Groovy Map containing sample information e.g. [ id:'sample1' ]

input_raw_data:file

FASTA file for protein sequences.

*.{fasta,fa,faa}

meta2:map

Groovy Map containing sample information e.g. [ id:'sample1' ]

input_gff:file

GFF file for protein sequences.

gff_type:string

Type of GFF file. Options are NCBI_prok, JGI, NCBI_euk, and prodigal. This is used to parse the GFF file correctly.

dbcan_db:directory

Path to the dbCAN database directory.

Output

name:type
description
pattern

cazyme_annotation

meta:map

Groovy Map containing sample information e.g. [ id:'sample1']

${prefix}_overview.tsv:file

TSV file containing the results of dbCAN CAZyme annotation.

dbcanhmm_results

meta:map

Groovy Map containing sample information e.g. [ id:'sample1']

${prefix}_dbCAN_hmm_results.tsv:file

TSV file containing the detailed dbCAN HMM results for CAZyme annotation.

dbcansub_results

meta:map

Groovy Map containing sample information e.g. [ id:'sample1']

${prefix}_dbCANsub_hmm_results.tsv:file

TSV file containing the detailed dbCAN subfamily results for CAZyme annotation.

dbcandiamond_results

meta:map

Groovy Map containing sample information e.g. [ id:'sample1']

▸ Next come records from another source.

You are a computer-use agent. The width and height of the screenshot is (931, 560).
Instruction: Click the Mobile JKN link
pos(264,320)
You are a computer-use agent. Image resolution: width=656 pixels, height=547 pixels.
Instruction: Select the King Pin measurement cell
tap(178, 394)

${prefix}_diamond.out:file

TSV file containing the detailed dbCAN diamond results for CAZyme annotation.

cgc_gff

meta:map

Groovy Map containing sample information e.g. [ id:'sample1']

${prefix}_cgc.gff:file

GFF file containing the CAZyme gene clusters (CGC) identified by dbCAN. This file is generated from the dbCAN annotation and contains the locations of CAZyme gene clusters in the genome.

cgc_standard_out

meta:map

Groovy Map containing sample information e.g. [ id:'sample1']

${prefix}_cgc_standard_out.tsv:file

Standard output file from dbCAN for CAZyme gene clusters (CGC) in a tabular format. This file summarizes the CAZyme gene clusters identified in the genome.

diamond_out_tc

meta:map

Groovy Map containing sample information e.g. [ id:'sample1']

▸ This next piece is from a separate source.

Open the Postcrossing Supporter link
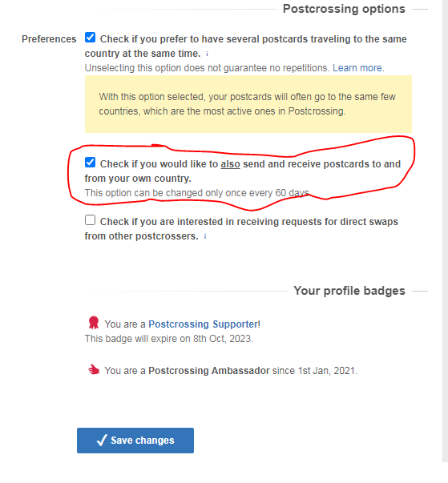This screenshot has width=448, height=483. (x=204, y=324)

${prefix}_diamond.out.tc:file

TSV file containing the diamond output for transporter annotation.

tf_hmm_results

meta:map

Groovy Map containing sample information e.g. [ id:'sample1']

${prefix}_TF_hmm_results.tsv:file

TSV file containing the results of Transcription factor.

stp_hmm_results

meta:map

Groovy Map containing sample information e.g. [ id:'sample1']

${prefix}_STP_hmm_results.tsv:file

TSV file containing the results of signaling transduction proteins (STP) annotation.

versions

versions.yml:file

File containing software versions

versions.yml

Tools

dbcan
GPL v3-or-later

Standalone version of dbCAN annotation tool for automated CAZyme annotation.